Recipe For Safe Drinking Water: Sunlight And Lime Juice
A team of researchers from the Johns Hopkins Bloomberg School of Public Health and the Johns Hopkins School of Medicine, have found an inexpensive and effective way to clean small amounts of drinking water. Just add sunlight and a twist of lime.
The team found that adding lime juice to water that is treated with a solar disinfection method removed detectable levels of harmful bacteria such as Escherichia coli (E. coli) significantly faster than solar disinfection alone.
Solar disinfection of water is one of several household water treatment methods to effectively reduce the incidence of diarrheal illness in low-income areas of the world.
One method of using sunlight to disinfect water that is recommended by the United Nations Children’s Fund (UNICEF) is known as SODIS (Solar water Disinfection). The SODIS method requires filling 1 or 2 liter plastic bottles with water and then exposing them to sunlight for at least 6 hours.
“For many countries, access to clean drinking water is still a major concern. Previous studies estimate that globally, half of all hospital beds are occupied by people suffering from a water-related illness,” said Kellogg Schwab, PhD, MS, senior author of the study, director of the Johns Hopkins University Global Water Program and a professor with the Bloomberg School’s Department of Environmental Health Sciences.
“The preliminary results of this study show solar disinfection of water combined with citrus could be effective at greatly reducing E. coli levels in just 30 minutes, a treatment time on par with boiling and other household water treatment methods.”
“In addition, the 30 milliliters of juice per 2 liters of water amounts to about one-half Persian lime per bottle, a quantity that will likely not be prohibitively expensive or create an unpleasant flavor.”

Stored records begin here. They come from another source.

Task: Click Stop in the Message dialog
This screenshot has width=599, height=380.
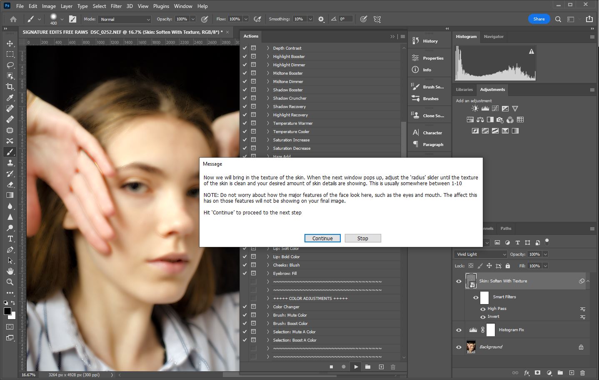Action: point(362,238)
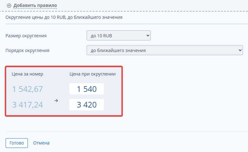Click the plus icon beside Добавить правило

(9, 6)
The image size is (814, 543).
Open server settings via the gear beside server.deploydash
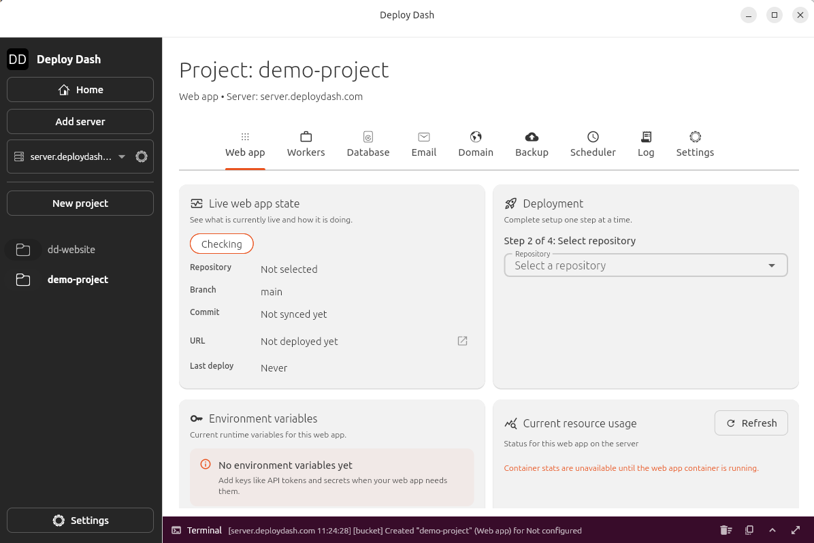[141, 156]
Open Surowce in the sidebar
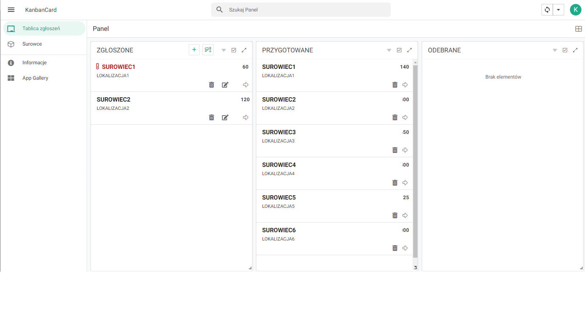The image size is (585, 318). (x=32, y=44)
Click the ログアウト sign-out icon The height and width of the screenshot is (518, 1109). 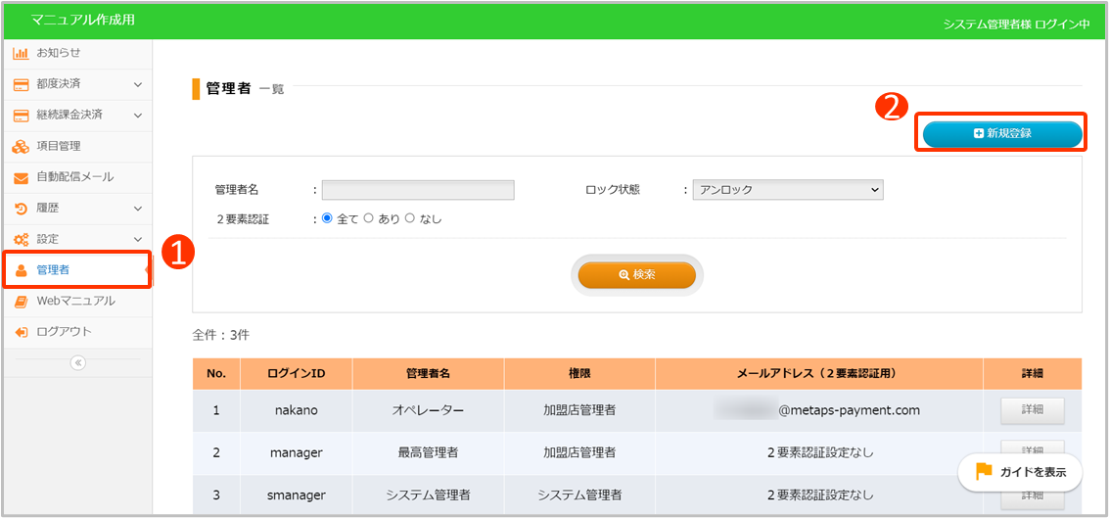pos(21,332)
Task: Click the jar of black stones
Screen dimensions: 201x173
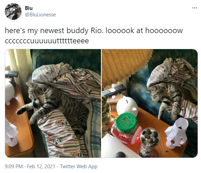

Researchers found significantly lower levels of both E. coli and MS2 bacteriophage following solar disinfection when either lime juice or lime slurry was added to the water compared to solar disinfection alone.
They did find however, that noroviruses were not dramatically reduced using this technique, indicating it is not a perfect solution.
“Many cultures already practice treatment with citrus juice, perhaps indicating that this treatment method will be more appealing to potential SODIS users than other additives such as titanium dioxide or hydrogen peroxide,” suggest the authors of the study.
However, they caution, “additional research should be done to evaluate the use of lemon or other acidic fruits, as Persian limes may be difficult to obtain in certain regions.”
The results are featured in the April 2012 issue of American Journal of Tropical Medicine and Hygiene.